$700m Bass Strait Ferries Coup
A landmark $700 million deal has been signed for two new Bass Strait ferries in Tasmania’s ‘biggest ever infrastructure investment’.
The custom-built vessels will replace the iconic red-and-white Spirits of Tasmania on the Bass Strait run from 2021.
German ship-building giant Flensburger Schiffbau-Gesellschaft has been contracted by TT-Line to deliver the new twin ferries which will each cost $350 million.
Construction will begin immediately.
TT-Line chairman Mike Grainger said: “The Board is pleased with the final terms of the contract, as negotiated between the parties since signing the letter of intent last year.”
He added that the company had “exhaustively assessed vessel types and fleet configurations to determine the most suitable vessels to operate daily crossings on Bass Strait".
The soon-to-be retired 20-year-old twin ships, Spirits of Tasmania I and II, have clocked around 6,000 daily Bass Strait crossings since being purchased second-hand in 2002.
Catering to unprecedented demand, the new 212 metre vessels are 30 per cent larger and able to accommodate 1,800 passengers and 600 passenger vehicles as well as increased freight volumes.
This all amounts to an extra 35 per cent capacity over both passenger numbers and freight.
A big boost for our tourism industry and exporters according to Premier Will Hodgman who also called it the state’s biggest infrastructure deal.
“Every single sailing of the next generation Spirits will be able to bring an additional 500 visitors, 115 additional passenger vehicles and 85 additional freight trailers,” Mr Hodgman added.
The Premier also pointed out Bass Strait passenger numbers have increased by 31 per cent over the past four years, and freight volumes have reached record levels with exporters and primary producers favouring the Spirits “last to leave, first to arrive” service.
The excitement around the arrival of these new twin Ferries cannot be overemphasised.

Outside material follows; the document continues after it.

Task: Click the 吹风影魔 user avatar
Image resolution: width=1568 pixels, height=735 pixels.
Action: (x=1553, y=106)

He said the hundreds of extra passenger landings at Devonport each day would “turbo charge” regional tourism, adding that the current ships have served Tasmania remarkably well, but they are at capacity over the summer months.
“The next generation Spirits will stimulate visitation into regional Tasmania and lift the shackles off visitor growth into northern Tasmania,” Mr Martin said.

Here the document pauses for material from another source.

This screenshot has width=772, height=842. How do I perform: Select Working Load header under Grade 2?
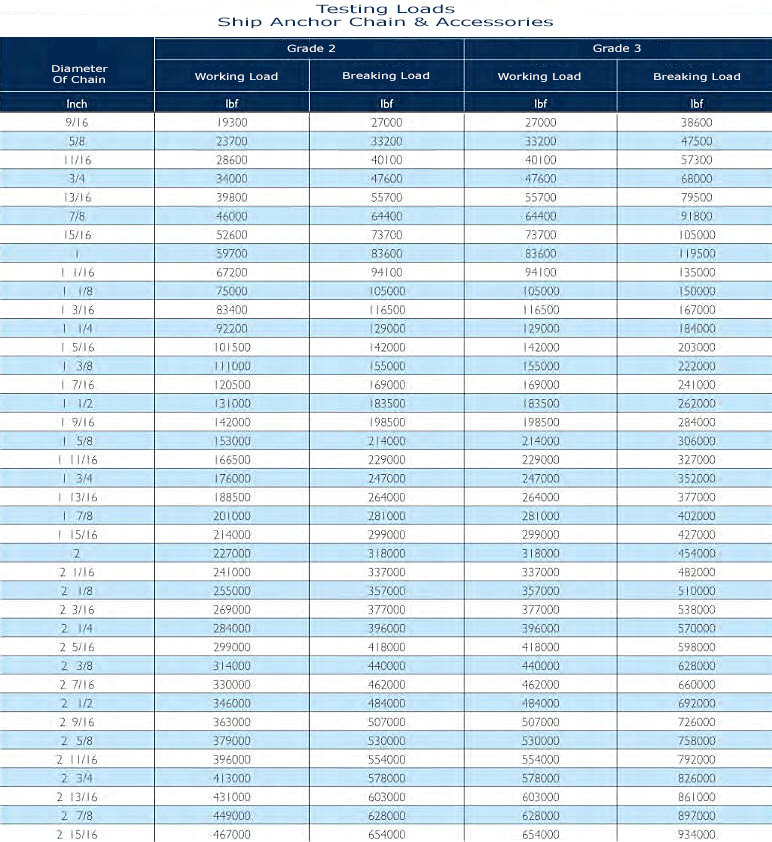point(236,76)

While tourism is a direct beneficiary, so too are Tasmania’s producers and exporters who rely on a speedy and reliable service to move freight across Bass Strait. Extra freight capacity will also have a direct flow-on for economic growth.
“It’s a game-changer,” are the words chosen by TT-Line CEO Bernard Dwyer.

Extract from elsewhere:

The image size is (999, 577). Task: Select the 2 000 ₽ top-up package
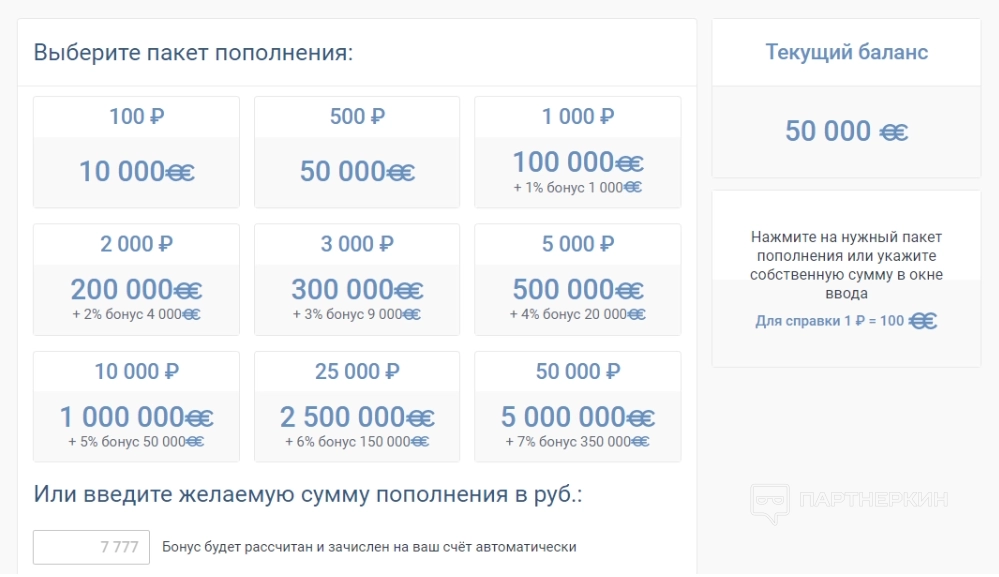tap(136, 279)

“The knock-on effect is about getting investment in Tasmania to grow, and to do that we need to be able to get produce off the island, and bring goods in.”
Currently 51,000 trailers of freight are shipped in and out of the state every year, and Mr Dwyer said he is keen to see capacity grow on all three services: SeaRoad and Toll as well as TT-Line.
“The capacity on Bass Strait has been an artificial choke on investment in the state, and once this is released investment will grow,” Mr Dwyer said.
These sentiments are backed up by one of TT-Line’s biggest freight customers, SRT Logistics, which moves 150 trailers of cold storage across Bass strait every week on its trucks – around 70 to 80 per cent of that on the Spirit of Tasmania.
“Each day for the last three years we have taken up the maximum space available and we would rapidly take up any extra capacity on offer,” SRT CEO Robert Miller said.
“Having this greater freight capacity will help future proof both our business and Tasmania.”
Fourth generation orchardist Howard Hansen agrees. He is one of the State’s biggest cherry and apple growers and calls the new ferries “music to my ears".
Hansen Orchards has been hampered by capacity constraints, especially over the summer peak period, leading to delays in getting valuable produce out to markets both interstate and overseas.
“We are obviously excited that TT-Line is increasing freight capacity with these new ferries,” Mr Hansen said.
TT-Line said the construction of the new ferries, will be funded from its own cash reserves and borrowings.
And as excitement builds among stakeholders ahead the new twin arrivals, one question remains unanswered.
Will these impressive custom-built ferries take on that iconic red and white livery so instantly recognisable as Spirits I and II? And will they retain the name? These are issues still to be decided.